__DIRECTIONS__
The exercise calls for exact output of the lines between the one that contains "The height and" and the end of the data, with both ends kept and pictures left out.
(INPUT DATA Opens)
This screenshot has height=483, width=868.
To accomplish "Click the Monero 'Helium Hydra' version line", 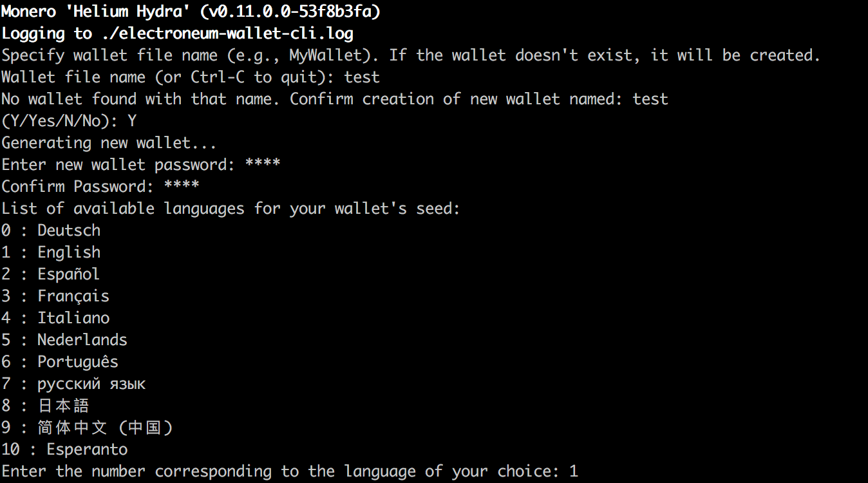I will (x=191, y=12).
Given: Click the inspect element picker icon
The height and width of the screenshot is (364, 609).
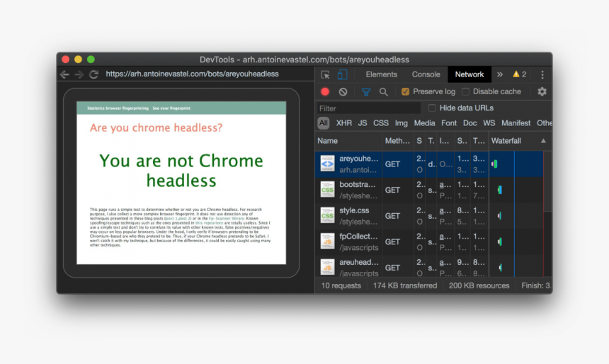Looking at the screenshot, I should tap(325, 74).
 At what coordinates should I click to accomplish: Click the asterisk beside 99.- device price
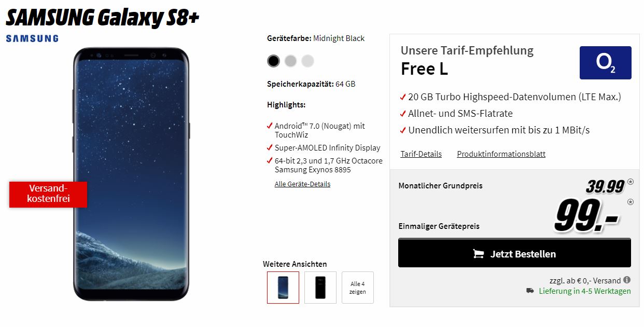[630, 202]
(INPUT DATA Closes)
__TASK ANSWER__
The height and width of the screenshot is (364, 609).
Looking at the screenshot, I should tap(325, 74).
 At what coordinates should I click to accomplish: Click the asterisk beside 99.- device price
[630, 202]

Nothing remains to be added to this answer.